The old saying ‘a problem shared is a problem halved’ rings true in all walks of life, but especially in large organisations dependent on complex digital infrastructures. Only by working together can we understand a problem and then solve it. However, times have changed. When discussing collaboration at an enterprise level the saying should read ‘a problem shared, discussed and analysed, is no longer a problem.’
In fact, it becomes the solution – a solution that benefits everyone from the developer right up to the end-user.
Nowadays there is a tendency for businesses to address immediate issues rather than planning for the longer term. Why not? When you have a digital enterprise that is growing exponentially, it makes sense to select off-the-shelf software to address a specific need. Plus, there is an entire ecosystem of cloud-based enterprise resource planning, business process outsourcing and customer revenue model systems to choose from. However, there is a drawback.
Dependence on these proprietary solutions means valuable knowledge and experience is lost to third parties. Over time, this makes it harder to adapt and tailor solutions.
Rather than going outside of the organisation, the business should pull together to develop positive and sustainable solutions that everyone involved can be proud of.
This last point illustrates a new organisational philosophy and strategic process known as Culture-as-a-Service, or CaaS. Over the past decade, numerous cloud computing ‘as-a-service’ models have emerged. Culture-as-a-Service addresses the practical implementation of these solutions to provide a holistic framework that facilitates inclusion, discussion, knowledge sharing and best practice. Culture-as-a-Service helps to create an open organisation where ideas and collaboration flourish.
CaaS doesn’t advocate throwing proprietary solutions out. Far from it. CaaS places new emphasis on investing in people and processes. By doing so, organisations use internal resources to build compatible solutions with the features they need. Augmenting and improving enterprise-grade software based on the collective knowledge and wisdom of the same people that will use it. The knock-on effect is that, eventually, the organisation will have the confidence and the capability to build its own cloud-native solutions. There will be a period of trial and error, but vital knowledge and expertise will develop in-house and remain there.
CaaS: Driving innovation
There will always be a need to outsource some expertise. Businesses need specialist help across multiple disciplines. However, considering how integral the IT department has become to modern business, shouldn’t it be an innovation centre driving the company forward, rather than a cost centre, constantly having to outsource key functions?
CaaS fundamentally changes the perception of IT so that it is seen as a driver of innovation. However, the transition requires both IT and the business to put aside their differences and get around the table to start planning and building for the future. Key to all of this is finding a common language they can use to address and solve problems together.
Also, the discussion shouldn’t be technology-led, or the conversation will break down. Once a common language and framework is in place, discussion should focus on the process and implementation, not on the product itself. That is the domain of the development and technical teams. If they want the buy-in of their business colleagues, they must talk in terms of the practical application of tools.
The outcome is staggering.
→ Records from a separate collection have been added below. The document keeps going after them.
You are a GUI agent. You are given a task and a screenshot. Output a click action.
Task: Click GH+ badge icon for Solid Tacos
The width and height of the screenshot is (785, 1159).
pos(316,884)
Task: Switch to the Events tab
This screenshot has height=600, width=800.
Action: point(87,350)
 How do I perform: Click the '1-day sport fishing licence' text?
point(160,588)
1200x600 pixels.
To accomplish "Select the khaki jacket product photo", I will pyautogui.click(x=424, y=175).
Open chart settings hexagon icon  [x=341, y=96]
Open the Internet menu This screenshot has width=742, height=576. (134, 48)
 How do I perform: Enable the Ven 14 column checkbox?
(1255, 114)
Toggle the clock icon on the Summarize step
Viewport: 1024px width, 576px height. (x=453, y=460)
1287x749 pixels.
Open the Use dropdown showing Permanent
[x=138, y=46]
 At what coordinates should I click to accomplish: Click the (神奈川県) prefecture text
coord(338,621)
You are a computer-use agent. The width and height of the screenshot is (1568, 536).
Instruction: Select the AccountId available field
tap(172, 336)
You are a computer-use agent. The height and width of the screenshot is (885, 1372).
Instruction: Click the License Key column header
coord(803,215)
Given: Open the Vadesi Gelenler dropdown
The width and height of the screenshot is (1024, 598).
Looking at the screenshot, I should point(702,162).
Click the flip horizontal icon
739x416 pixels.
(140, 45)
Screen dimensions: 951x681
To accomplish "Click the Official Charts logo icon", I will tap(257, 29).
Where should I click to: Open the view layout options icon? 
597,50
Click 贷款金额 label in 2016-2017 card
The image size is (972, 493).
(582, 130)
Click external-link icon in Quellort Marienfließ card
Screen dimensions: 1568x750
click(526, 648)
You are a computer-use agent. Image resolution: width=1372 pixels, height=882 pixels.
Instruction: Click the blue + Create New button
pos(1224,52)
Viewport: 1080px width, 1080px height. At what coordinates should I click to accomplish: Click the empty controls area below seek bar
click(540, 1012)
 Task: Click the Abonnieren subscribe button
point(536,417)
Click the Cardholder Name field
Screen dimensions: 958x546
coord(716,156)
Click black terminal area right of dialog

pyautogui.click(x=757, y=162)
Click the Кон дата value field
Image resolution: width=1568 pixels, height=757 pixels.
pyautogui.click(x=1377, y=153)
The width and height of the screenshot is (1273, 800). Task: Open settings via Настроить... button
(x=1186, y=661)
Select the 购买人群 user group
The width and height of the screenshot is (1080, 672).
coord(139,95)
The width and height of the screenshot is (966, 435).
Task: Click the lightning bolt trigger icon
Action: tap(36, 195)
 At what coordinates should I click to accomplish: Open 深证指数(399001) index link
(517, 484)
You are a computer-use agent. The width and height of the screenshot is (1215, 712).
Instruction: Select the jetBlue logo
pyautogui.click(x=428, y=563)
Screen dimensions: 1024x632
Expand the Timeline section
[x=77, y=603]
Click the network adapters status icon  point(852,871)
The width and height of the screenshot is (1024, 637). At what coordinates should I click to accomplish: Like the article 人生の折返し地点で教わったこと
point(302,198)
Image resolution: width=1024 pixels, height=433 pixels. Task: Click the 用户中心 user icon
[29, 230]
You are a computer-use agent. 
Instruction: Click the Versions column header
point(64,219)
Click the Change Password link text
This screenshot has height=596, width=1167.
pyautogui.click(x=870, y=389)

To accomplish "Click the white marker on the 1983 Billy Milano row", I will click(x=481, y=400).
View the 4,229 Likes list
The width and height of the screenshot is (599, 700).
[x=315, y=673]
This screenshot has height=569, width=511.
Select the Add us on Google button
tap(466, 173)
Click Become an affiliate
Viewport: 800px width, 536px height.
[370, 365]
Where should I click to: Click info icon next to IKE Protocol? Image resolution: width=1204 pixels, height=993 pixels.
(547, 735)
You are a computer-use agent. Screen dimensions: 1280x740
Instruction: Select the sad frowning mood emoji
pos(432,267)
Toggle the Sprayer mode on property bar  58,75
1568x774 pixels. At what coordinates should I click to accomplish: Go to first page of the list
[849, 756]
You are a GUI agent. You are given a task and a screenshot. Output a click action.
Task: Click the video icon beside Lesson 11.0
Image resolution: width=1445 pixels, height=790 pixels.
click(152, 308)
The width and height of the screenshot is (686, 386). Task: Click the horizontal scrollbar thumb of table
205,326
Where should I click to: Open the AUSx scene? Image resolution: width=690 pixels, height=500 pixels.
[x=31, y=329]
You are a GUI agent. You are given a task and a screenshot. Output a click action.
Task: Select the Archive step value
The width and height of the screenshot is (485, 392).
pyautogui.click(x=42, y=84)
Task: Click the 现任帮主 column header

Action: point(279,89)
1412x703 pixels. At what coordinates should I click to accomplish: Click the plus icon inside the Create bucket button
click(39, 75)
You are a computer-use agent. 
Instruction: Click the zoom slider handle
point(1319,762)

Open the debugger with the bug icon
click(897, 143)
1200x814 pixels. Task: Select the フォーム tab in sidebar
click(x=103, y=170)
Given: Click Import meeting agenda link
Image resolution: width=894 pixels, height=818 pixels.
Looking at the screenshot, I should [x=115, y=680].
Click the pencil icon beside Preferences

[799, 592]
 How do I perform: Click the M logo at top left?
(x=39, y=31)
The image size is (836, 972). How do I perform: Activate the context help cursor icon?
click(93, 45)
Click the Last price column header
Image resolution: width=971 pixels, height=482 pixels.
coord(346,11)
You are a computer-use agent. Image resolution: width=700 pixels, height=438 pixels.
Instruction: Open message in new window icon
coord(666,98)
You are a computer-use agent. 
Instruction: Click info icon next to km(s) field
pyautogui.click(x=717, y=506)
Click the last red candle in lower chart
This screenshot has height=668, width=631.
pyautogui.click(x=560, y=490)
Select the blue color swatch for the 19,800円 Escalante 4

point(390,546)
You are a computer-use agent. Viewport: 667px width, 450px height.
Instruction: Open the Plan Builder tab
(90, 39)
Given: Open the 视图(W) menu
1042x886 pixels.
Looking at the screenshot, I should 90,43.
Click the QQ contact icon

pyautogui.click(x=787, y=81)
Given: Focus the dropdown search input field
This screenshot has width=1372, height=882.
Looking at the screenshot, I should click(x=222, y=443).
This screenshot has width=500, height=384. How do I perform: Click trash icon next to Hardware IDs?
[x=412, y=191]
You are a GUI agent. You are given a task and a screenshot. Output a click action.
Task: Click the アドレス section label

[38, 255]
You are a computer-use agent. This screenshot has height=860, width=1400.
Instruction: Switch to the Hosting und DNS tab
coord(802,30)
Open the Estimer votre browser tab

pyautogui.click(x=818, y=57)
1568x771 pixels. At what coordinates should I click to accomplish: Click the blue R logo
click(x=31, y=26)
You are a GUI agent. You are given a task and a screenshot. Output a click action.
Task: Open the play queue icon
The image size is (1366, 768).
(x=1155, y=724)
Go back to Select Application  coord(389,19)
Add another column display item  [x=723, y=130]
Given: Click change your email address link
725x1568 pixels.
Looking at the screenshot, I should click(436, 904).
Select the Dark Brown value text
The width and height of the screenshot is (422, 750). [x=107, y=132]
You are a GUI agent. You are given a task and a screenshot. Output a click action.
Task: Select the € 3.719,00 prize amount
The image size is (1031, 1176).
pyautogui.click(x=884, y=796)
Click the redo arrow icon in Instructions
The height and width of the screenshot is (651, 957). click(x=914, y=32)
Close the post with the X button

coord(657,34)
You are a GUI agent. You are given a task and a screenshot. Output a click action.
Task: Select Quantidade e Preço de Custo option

Business teams feel invested in the development of the solution, they feel a sense of excitement and ownership. So much so, they go out into the corridors of the organisation to evangelise and promote the solution. Conversely, this improves the status of the developers within the business. It allows them to integrate with other stakeholders, contribute to new processes and help to achieve common goals.
This is the result of a group modelling technique known as ‘event storming’ that accelerates learning and generates new ideas. Other methods include ‘open innovation labs.’ Both have been used to great effect at a software development level but can be applied to address any technical domain or business issue.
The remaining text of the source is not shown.